=== Supplied material ===

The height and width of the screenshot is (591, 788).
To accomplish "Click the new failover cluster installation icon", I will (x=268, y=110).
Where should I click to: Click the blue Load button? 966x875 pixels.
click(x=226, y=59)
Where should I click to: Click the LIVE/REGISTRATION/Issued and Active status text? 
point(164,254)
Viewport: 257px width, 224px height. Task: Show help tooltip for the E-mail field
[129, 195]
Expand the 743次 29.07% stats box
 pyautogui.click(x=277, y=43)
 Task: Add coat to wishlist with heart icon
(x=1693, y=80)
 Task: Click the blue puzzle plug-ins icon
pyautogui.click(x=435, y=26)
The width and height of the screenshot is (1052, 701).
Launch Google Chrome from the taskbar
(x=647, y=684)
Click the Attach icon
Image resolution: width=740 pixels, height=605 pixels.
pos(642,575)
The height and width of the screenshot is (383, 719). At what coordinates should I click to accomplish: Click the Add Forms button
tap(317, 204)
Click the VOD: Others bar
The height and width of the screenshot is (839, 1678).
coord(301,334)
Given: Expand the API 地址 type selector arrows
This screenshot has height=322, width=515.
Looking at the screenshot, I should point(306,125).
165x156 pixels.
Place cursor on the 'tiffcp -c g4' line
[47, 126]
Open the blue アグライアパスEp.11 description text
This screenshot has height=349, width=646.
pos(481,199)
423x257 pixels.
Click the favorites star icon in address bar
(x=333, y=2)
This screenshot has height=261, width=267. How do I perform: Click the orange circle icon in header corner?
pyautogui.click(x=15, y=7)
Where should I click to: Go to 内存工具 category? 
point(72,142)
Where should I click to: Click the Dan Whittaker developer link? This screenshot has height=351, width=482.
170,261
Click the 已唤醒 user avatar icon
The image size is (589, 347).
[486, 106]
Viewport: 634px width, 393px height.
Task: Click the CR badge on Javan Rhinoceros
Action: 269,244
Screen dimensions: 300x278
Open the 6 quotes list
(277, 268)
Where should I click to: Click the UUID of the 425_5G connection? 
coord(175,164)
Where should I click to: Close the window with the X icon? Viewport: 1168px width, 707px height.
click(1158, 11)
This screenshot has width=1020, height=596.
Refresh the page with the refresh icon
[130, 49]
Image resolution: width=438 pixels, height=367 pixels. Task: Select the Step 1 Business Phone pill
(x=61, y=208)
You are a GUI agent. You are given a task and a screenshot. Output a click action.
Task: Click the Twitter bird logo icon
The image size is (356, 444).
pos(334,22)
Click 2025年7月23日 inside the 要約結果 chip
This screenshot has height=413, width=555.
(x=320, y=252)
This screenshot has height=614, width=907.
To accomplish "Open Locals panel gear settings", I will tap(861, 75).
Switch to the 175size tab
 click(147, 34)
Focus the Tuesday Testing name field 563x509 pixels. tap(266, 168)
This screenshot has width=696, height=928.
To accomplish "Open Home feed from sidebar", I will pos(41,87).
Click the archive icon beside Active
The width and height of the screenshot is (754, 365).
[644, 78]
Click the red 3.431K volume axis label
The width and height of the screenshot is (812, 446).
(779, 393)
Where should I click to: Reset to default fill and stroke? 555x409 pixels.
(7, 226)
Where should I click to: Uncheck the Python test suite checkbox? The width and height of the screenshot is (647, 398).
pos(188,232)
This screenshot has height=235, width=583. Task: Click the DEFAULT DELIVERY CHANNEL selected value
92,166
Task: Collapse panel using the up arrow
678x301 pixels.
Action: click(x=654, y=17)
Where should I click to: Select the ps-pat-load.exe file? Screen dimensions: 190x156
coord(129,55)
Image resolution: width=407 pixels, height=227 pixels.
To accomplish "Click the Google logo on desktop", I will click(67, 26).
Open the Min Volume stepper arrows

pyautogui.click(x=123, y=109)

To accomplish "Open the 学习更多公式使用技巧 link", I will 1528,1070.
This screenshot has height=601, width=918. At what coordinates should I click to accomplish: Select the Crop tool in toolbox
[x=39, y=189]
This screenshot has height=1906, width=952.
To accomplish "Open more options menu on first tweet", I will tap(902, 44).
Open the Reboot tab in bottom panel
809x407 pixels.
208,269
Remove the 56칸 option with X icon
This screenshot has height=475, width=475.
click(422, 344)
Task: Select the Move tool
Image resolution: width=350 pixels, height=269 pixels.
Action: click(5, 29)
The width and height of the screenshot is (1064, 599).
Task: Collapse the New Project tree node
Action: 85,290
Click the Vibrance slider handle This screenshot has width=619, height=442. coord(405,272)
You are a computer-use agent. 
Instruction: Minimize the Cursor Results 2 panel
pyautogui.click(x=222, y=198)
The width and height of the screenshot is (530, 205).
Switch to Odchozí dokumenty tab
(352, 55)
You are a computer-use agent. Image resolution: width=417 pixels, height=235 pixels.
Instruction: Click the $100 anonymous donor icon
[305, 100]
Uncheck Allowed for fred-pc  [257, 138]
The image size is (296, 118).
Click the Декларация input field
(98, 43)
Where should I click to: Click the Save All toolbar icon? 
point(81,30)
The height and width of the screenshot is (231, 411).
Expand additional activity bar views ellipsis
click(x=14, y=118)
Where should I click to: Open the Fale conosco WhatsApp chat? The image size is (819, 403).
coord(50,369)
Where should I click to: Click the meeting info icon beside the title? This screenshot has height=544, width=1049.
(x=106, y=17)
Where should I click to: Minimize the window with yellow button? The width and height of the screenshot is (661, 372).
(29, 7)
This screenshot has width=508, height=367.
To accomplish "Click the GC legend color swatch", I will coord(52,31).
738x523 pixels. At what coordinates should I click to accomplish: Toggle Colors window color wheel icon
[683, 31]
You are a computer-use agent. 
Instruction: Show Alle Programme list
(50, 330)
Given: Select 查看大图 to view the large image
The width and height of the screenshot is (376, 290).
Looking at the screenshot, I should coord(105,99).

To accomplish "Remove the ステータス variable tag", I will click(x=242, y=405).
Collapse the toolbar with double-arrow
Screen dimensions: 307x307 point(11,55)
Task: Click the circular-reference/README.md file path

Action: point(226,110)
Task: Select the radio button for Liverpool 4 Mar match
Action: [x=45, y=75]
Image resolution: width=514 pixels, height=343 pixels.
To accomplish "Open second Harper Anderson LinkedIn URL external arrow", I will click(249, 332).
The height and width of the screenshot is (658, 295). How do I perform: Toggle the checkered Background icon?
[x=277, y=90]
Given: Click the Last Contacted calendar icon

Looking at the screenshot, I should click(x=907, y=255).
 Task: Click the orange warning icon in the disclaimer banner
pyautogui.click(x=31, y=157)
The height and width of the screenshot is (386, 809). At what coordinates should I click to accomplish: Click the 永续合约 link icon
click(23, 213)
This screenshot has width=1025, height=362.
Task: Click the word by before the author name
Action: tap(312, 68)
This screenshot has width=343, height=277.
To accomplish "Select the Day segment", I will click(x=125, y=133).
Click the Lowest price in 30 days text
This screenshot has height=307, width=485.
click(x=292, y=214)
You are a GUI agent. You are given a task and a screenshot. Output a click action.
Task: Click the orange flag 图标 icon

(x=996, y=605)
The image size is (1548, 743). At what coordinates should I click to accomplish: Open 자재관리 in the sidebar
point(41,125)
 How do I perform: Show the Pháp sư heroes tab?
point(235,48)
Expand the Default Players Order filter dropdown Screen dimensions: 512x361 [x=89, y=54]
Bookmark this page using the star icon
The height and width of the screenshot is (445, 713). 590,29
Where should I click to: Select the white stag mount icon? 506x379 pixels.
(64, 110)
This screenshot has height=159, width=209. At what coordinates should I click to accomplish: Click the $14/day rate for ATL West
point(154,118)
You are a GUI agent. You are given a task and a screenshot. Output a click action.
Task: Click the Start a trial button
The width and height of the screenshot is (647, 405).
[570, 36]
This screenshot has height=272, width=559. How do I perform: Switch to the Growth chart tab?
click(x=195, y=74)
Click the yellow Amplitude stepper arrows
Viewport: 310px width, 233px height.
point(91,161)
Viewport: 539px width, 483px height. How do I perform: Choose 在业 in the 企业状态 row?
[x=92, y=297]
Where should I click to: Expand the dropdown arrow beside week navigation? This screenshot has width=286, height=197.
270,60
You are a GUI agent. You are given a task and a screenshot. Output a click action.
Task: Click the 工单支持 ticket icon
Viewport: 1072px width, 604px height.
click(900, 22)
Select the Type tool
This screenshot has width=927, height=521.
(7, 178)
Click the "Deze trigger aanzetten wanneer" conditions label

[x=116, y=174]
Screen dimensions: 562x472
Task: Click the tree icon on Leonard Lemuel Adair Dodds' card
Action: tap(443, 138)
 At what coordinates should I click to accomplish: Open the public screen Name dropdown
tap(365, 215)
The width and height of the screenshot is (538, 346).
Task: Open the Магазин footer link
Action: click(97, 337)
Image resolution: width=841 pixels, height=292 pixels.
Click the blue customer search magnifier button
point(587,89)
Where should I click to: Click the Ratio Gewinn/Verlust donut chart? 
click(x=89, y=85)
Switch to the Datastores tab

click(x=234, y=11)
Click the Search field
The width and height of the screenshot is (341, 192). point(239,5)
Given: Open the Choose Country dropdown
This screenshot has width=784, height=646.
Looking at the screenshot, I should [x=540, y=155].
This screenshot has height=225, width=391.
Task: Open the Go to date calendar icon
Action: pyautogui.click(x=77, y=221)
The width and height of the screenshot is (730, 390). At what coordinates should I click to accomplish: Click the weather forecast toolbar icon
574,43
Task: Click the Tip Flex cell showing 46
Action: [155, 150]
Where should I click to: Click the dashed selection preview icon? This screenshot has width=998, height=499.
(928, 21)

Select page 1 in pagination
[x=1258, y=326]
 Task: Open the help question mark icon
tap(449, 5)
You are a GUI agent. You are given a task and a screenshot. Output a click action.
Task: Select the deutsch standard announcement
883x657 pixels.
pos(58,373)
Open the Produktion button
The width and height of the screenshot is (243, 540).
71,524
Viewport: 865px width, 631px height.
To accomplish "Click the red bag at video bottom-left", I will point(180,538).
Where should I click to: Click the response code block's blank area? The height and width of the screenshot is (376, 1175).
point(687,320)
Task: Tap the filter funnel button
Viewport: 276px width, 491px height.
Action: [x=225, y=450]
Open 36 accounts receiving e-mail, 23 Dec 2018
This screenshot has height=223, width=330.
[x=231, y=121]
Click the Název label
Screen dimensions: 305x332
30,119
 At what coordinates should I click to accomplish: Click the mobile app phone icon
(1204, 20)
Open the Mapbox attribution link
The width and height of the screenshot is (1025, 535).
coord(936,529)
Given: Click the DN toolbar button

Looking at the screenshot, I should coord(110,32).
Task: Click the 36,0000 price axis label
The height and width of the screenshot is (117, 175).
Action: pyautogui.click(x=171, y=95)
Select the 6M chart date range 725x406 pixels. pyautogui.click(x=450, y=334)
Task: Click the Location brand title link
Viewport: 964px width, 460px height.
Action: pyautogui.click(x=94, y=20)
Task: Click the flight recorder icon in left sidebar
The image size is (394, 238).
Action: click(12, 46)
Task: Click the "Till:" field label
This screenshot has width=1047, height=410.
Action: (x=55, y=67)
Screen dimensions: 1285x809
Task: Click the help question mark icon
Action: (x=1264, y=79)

===

- What to produce: Transcribe each line of the data above, unaltered, from the one where "Where should I click to: Click the dashed" appears to the one where "Open 36 accounts" appears, inclusive of both.

- Output:
Where should I click to: Click the dashed selection preview icon? This screenshot has width=998, height=499.
(928, 21)

Select page 1 in pagination
[x=1258, y=326]
 Task: Open the help question mark icon
tap(449, 5)
You are a GUI agent. You are given a task and a screenshot. Output a click action.
Task: Select the deutsch standard announcement
883x657 pixels.
pos(58,373)
Open the Produktion button
The width and height of the screenshot is (243, 540).
71,524
Viewport: 865px width, 631px height.
To accomplish "Click the red bag at video bottom-left", I will point(180,538).
Where should I click to: Click the response code block's blank area? The height and width of the screenshot is (376, 1175).
point(687,320)
Task: Tap the filter funnel button
Viewport: 276px width, 491px height.
Action: [x=225, y=450]
Open 36 accounts receiving e-mail, 23 Dec 2018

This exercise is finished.